The World Well being Group (WHO) issued an announcement Friday criticizing a Facilities for Illness Management and Prevention (CDC)-funded research of the hepatitis B vaccine in Guinea-Bissau.
CIDRAP Information broke the information of the research in December, shortly after the single-blinded medical trial was introduced within the Federal Register. Since then, the trial has been broadly criticized for proposing to offer a life-saving delivery dose of the hepatitis B vaccine—as endorsed by the WHO— to solely half of the 14,000 infants to be studied, whereas permitting the opposite half to be vaccinated at six weeks of age, the present coverage in Guinea-Bissau.
The research additionally doesn’t name for hepatitis B screenings in pregnant girls, who can transmit the virus to infants throughout supply. Almost one in 5 folks in Guinea-Bissau has continual hepatitis B.
Offering the primary dose of hepatitis B vaccine inside 24 hours of supply protects newborns from an infection. With out vaccination, 90% p.c of infants uncovered to hepatitis B at delivery will contract continual hepatitis B. About 25% of contaminated youngsters will die prematurely of liver most cancers or liver failure.
Guinea-Bissau well being officers introduced final month that they’ve suspended the research pending additional technical opinions.
In an announcement, the WHO stated it “has important issues concerning the research’s scientific justification, moral safeguards, and total alignment with established rules for analysis involving human contributors.”
Withholding the hepatitis B vaccine for six weeks “exposes newborns to critical and doubtlessly irreversible hurt,” the WHO stated. “Placebo or no‑therapy vaccine trials are solely acceptable when no confirmed intervention exists or when such a design is indispensable to reply a important query of efficacy or security.”
CDC gave controversial Danish researchers $1.6 million to steer research
Three US lawmakers have requested why the CDC is funding the research. In a letter to CDC management, Democratic members of the Home Power & Commerce Committee wrote, “Utilizing taxpayer {dollars} in such a research, fairly than utilizing these {dollars} to offer confirmed, life-saving vaccinations to infants, is abhorrent.”
Hepatitis B vaccines are extraordinarily secure and are credited with decreasing charges of the an infection in america by 90%, in line with a report from the Vaccine Integrity Challenge revealed by CIDRAP, which publishes CIDRAP Information.
The CDC awarded researchers from the College of Southern Denmark a $1.6 million, unsolicited, non-competitive grant for a medical trial of hepatitis B vaccines in infants. The researchers, who lead the Bandim Well being Challenge in Guinea-Bissau, have been criticized for overstating their analysis findings and failing to publish their outcomes.
The brand new research “posits hypothetical security outcomes with out adequate credible proof of a security sign that may warrant exposing contributors to danger,” the WHO stated in its assertion. As well as, the “the one‑blind, no‑therapy‑managed design raises a major chance of considerable danger of bias, limiting interpretability of the research outcomes and their coverage relevance.”
Due to restricted public well being sources, Guinea-Bissau doesn’t but present the hepatitis B vaccine at delivery. The western African nation, which has a poverty price of 60%, at present vaccinates youngsters towards hepatitis B at age 6 weeks, however plans to start vaccinating newborns at delivery subsequent yr.

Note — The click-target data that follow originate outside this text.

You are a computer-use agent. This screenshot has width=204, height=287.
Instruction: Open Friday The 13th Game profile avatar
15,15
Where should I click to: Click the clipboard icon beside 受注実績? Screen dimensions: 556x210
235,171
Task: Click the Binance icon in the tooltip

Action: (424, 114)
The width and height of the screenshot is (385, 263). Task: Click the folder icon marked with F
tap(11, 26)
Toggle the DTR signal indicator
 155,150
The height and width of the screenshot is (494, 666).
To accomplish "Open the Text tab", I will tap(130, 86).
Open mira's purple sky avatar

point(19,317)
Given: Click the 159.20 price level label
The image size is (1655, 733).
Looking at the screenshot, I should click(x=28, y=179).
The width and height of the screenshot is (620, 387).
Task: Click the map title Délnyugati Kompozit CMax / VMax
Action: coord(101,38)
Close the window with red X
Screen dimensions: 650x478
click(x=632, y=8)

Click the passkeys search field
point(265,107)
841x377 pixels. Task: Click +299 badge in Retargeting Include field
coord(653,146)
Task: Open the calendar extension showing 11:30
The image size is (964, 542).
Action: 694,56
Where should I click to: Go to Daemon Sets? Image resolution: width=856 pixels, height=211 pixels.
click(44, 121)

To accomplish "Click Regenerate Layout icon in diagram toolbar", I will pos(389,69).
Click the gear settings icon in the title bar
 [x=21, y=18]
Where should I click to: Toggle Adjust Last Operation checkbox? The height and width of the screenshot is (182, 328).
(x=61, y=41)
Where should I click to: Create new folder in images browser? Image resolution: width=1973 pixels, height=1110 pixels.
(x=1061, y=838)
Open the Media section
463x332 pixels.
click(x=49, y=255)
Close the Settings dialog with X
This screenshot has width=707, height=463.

That offers researchers a “window of alternative” to check outcomes in vaccinated versus unvaccinated infants, Bandim researchers wrote on their web site.
However the WHO’s assertion argues that “exploiting shortage is just not moral.”
Its assertion says, “Useful resource constraints can’t be used to justify withholding confirmed care in a analysis research involving folks. Moral obligations require minimizing danger and making certain a prospect of profit for contributors. From what’s publicly described, the protocol doesn’t seem to make sure even a minimal degree of hurt discount and profit to the research contributors.”
In response to the WHO, Bandim researchers responded to the WHO in a put up on their web site Saturday. “The hepatitis B delivery dose is just not at present a part of routine nationwide apply in Guinea-Bissau,” they wrote. “No youngster enrolled within the research would obtain fewer vaccines than underneath present nationwide coverage. The research examines its introduction previous to deliberate nationwide rollout.”
Of their response, Bandim researchers stated they’re open to future discussions in regards to the research’s design: “We respect Guinea-Bissau’s determination to pause implementation pending additional technical evaluation and welcome continued dialogue.”